- [Description of the task] Starting with the line containing "491x512 pixels." and continuing through the end of the material, present each line as an item in a numbered list, with blank lines omitted and the pictures excluded.

- [Information shown]
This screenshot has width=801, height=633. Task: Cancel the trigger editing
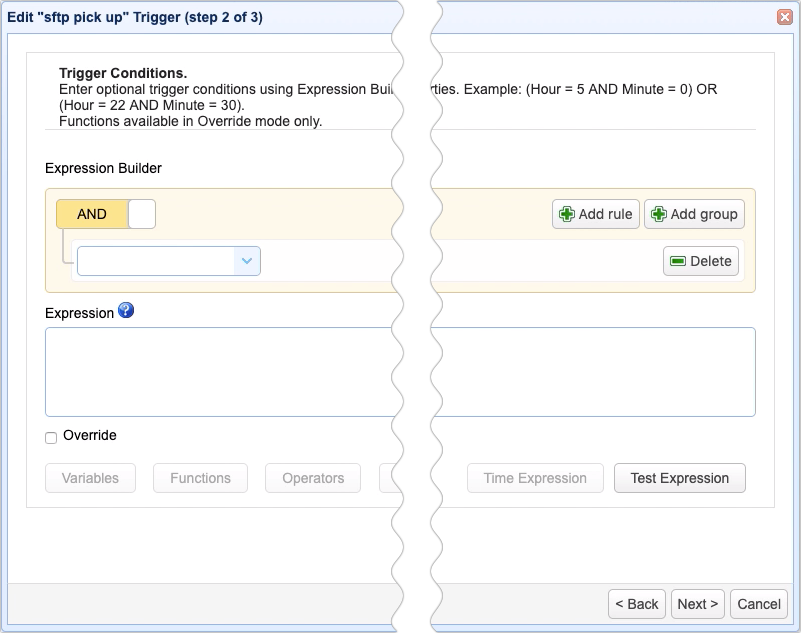pos(758,604)
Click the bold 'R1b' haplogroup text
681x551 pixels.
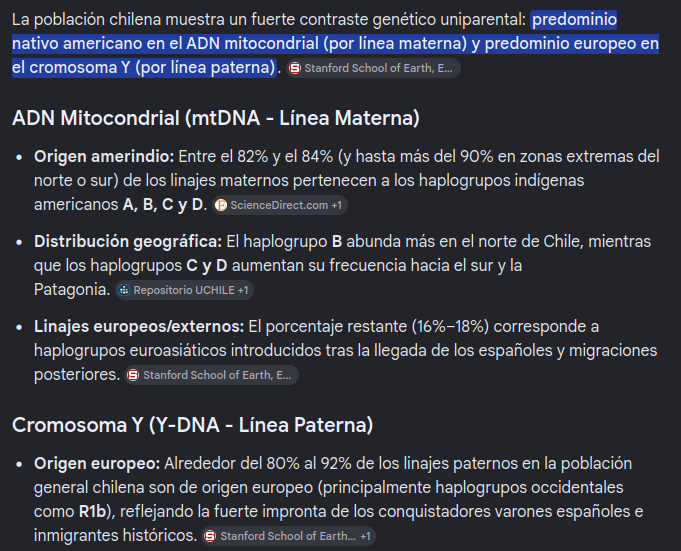(93, 512)
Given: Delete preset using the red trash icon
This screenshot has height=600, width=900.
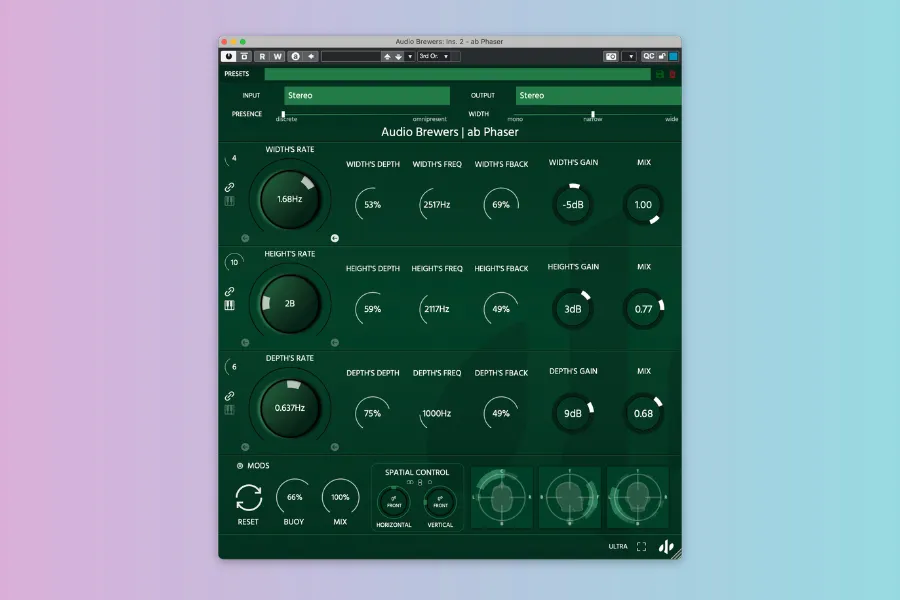Looking at the screenshot, I should (672, 74).
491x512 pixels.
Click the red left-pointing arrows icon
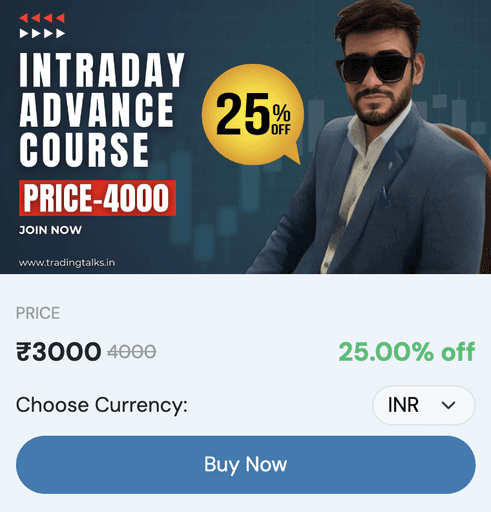point(42,18)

- [Answer for the task]
1. 491x512 pixels.
2. Click the red left-pointing arrows icon
3. point(42,18)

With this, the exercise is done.